DOCUMENTO
+ + + + +

Há poucos dias finalizou no STF, com sete votos favoráveis em face de quatro contrários, a sessão de julgamento dos recursos de alguns dos réus da ação penal 470, vulgo “mensalão”.
O afastamento pelo STF da imputação as penas do crime de formação de quadrilha aos réus, que na época dos fatos ocupavam cargos de direção no PT e no governo do Presidente Lula, deu luz a uma dinâmica que, cedo ou tarde, levará a revisão de um processo realizado num clima criado pelos barões da mídia de linchamento dos acusados; marcado pela truculência imposta pelo Ministro Joaquim Barbosa a seus pares; pelo casuísmo materializado, por exemplo, na obrigatoriedade de foro privilegiado a réus com direito a percorrer distintas instâncias de julgamento; pela aplicação da “teoria do domínio do fato”, própria a tribunais de exceção, posto que, até prova em contrário, os acusados foram todos transformados em culpados; e pelo fatiamento de sentenças conforme os interesses da relatoria e, no impedimento do acesso dos advogados de defesa aos autos do Inquérito 2474.
Observado desde o panorama da história nacional, o acolhimento dos recursos manejados pelos réus representou um revés de primeira grandeza a mais uma tentativa conservadora de bloquear, desta feita através da instrumentalização do STF para a criminalização da política, a construção de um projeto nacional e democrático para o País.
Analisada a postura do Ministro Joaquim Barbosa tem-se a reincidência em práticas que já lhe eram características assim como, novos agravantes a sua conduta. Reincidente foi a postura de tratar com os ministros que possuíam razões outras que não as suas ao estilo de um bate boca de botequim violando, desta forma, os deveres de urbanidade e compostura impostos aos julgadores (as) pela Lei Orgânica da Magistratura (LOMAN), art. 35, I.
Nova foi à violação por Barbosa, quando veio a publico criticar o resultado do acolhimento dos recursos, da proibição a que um juiz (a) manifeste “por qualquer meio de comunicação, opinião sobre processo pendente de julgamento, seu ou de outrem, ou juízo depreciativo sobre despachos, votos ou sentenças, de órgãos judiciais, ressalvada a crítica nos autos e em obras técnicas ou no exercício do magistério”, LOMAN, art. 36, III.

+ + + + +

O QUE FAZER
No texto sobre o julgamento do mensalão, troque "urbanidade" por "cortesia" e reescreva o trecho que vai de "Analisada a postura" até "art. 35, I.", inclusive.

LINHAS DE DADOS

+ + + + +

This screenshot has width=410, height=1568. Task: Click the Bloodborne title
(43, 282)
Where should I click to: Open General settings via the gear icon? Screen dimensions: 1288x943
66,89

+ + + + +

RESULTADO ESPERADO
Analisada a postura do Ministro Joaquim Barbosa tem-se a reincidência em práticas que já lhe eram características assim como, novos agravantes a sua conduta. Reincidente foi a postura de tratar com os ministros que possuíam razões outras que não as suas ao estilo de um bate boca de botequim violando, desta forma, os deveres de cortesia e compostura impostos aos julgadores (as) pela Lei Orgânica da Magistratura (LOMAN), art. 35, I.